::: PROVIDED INFORMATION
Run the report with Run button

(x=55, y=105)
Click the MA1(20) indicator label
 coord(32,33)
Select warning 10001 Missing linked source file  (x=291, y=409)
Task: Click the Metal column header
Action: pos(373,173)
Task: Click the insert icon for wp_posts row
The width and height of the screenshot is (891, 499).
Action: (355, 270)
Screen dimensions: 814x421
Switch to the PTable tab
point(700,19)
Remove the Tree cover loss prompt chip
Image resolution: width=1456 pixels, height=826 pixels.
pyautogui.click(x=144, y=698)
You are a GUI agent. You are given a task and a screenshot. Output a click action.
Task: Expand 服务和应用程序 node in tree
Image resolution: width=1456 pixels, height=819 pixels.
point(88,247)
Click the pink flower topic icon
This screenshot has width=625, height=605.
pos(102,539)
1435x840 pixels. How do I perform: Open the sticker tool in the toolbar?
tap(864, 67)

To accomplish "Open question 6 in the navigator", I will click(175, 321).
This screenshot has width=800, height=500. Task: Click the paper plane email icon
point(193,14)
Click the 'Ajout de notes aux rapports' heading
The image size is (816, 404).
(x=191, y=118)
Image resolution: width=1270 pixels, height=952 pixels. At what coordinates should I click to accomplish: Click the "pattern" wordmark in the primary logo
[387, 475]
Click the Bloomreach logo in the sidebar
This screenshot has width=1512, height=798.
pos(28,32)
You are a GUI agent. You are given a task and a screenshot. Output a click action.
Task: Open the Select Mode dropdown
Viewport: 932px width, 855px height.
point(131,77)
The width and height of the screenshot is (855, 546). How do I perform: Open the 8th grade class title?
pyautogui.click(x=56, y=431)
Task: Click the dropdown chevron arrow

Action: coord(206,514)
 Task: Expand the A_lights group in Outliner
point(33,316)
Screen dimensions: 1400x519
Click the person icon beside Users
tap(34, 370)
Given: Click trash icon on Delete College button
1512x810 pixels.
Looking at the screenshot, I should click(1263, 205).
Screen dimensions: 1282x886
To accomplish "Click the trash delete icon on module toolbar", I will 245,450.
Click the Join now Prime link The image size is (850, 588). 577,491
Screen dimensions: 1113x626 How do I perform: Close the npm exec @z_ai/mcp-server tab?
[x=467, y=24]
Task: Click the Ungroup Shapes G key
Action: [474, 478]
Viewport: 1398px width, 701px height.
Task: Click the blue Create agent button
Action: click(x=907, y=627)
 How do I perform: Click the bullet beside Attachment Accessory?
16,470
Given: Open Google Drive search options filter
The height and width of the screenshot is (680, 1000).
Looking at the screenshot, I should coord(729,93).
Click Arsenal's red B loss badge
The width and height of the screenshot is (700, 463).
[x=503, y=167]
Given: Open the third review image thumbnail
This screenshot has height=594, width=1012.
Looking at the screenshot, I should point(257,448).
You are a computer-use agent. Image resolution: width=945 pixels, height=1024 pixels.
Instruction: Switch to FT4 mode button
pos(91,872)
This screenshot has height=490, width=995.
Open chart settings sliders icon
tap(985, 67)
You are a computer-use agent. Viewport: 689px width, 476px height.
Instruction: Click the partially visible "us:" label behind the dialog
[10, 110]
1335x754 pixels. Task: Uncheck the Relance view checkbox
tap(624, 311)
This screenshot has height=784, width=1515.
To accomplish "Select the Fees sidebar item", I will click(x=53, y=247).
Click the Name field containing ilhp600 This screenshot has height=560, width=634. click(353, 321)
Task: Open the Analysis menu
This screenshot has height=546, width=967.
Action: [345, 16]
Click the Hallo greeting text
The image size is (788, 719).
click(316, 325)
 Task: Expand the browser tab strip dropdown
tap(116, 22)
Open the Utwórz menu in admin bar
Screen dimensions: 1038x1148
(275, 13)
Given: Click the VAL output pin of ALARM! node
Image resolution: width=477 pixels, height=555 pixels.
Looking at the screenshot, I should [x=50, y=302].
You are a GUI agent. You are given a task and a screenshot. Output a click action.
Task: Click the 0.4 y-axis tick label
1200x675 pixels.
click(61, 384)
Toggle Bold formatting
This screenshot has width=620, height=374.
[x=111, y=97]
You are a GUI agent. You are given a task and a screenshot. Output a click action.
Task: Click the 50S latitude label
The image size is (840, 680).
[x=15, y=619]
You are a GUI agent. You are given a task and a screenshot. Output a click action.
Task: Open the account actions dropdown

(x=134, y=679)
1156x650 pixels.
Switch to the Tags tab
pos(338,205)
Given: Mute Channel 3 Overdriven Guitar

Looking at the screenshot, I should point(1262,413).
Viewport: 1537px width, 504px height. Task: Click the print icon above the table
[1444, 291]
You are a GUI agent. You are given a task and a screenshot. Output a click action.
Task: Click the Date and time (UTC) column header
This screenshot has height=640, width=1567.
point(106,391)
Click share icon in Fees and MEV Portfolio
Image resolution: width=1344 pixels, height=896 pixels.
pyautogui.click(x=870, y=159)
::::::
* SET EXERCISE
What are the lines starting at the one containing "Viewport: 1537px width, 504px" and ending at the one containing "[1444, 291]"? Copy them word for word, both of those lines included.

* WORKED ANSWER
Viewport: 1537px width, 504px height. Task: Click the print icon above the table
[1444, 291]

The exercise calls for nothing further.